TVS Supply Chain Solutions Ltd. has sought the Indian market regulator’s approval to raise as much as 20 billion rupees ($264 million) selling new shares in an initial public offering.


The company’s existing shareholders, including founder TVS Mobility Pvt. and investors Gateway Partners and Tata Capital Financial Services Ltd., plan to sell as many as 59.48 million shares in the IPO, according to a draft prospectus. The Chennai-based company plans to repay some of its debt, and buy out minority shareholders in its U.K. unit from the proceeds.





TVS Supply Chain, which counts Mahindra & Mahindra Ltd., Daimler India Commercial Vehicles Pvt., Sony India Pvt. and Hyundai Motor India Ltd. among its customers in India, has a presence in the U.K., Spain, Germany, Australia and Singapore.
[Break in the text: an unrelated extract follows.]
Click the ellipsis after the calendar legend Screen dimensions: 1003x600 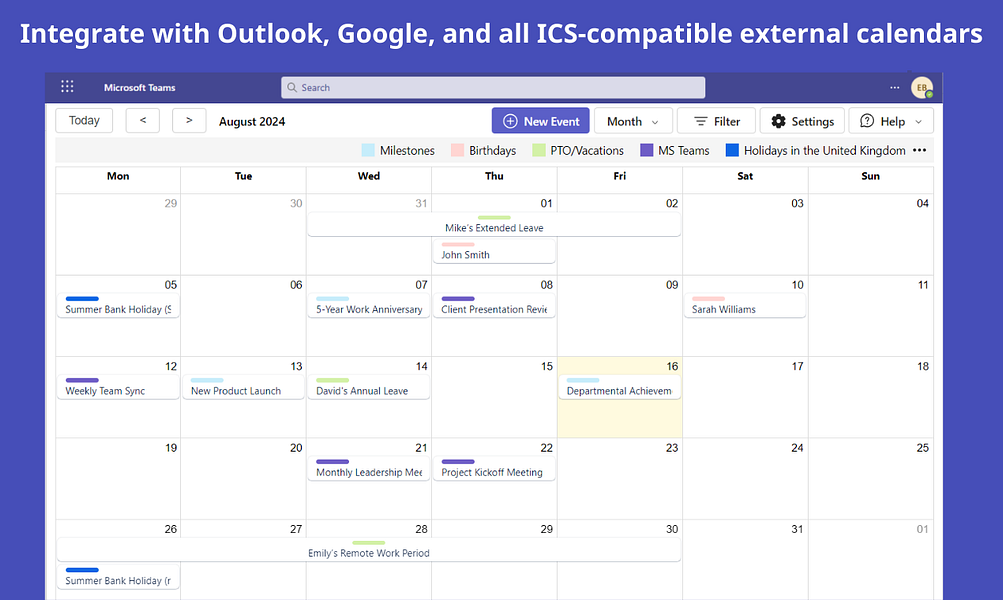921,151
Direct spending in the Indian logistics market is estimated to double to $365 billion by the year to March 2026, TVS Supply Chain said in its draft prospectus, citing data from consultant RedSeer.


JM Financial Ltd., Axis Capital Ltd., J.P. Morgan India Pvt., BNP Paribas, Edelweiss Financial Services Ltd. and Equirus Capital Pvt. are the banks managing the share sale.


Delhivery Ltd., another Indian logistics firm, received the market regulator’s approval last month for an initial share sale to raise as much as 74.6 billion rupees.


It has yet to begin the share sale while state-run Life Insurance Corp. of India is due to submit its draft prospectus to the capital market regulator soon for a share sale in what is expected to be the nation’s biggest IPO.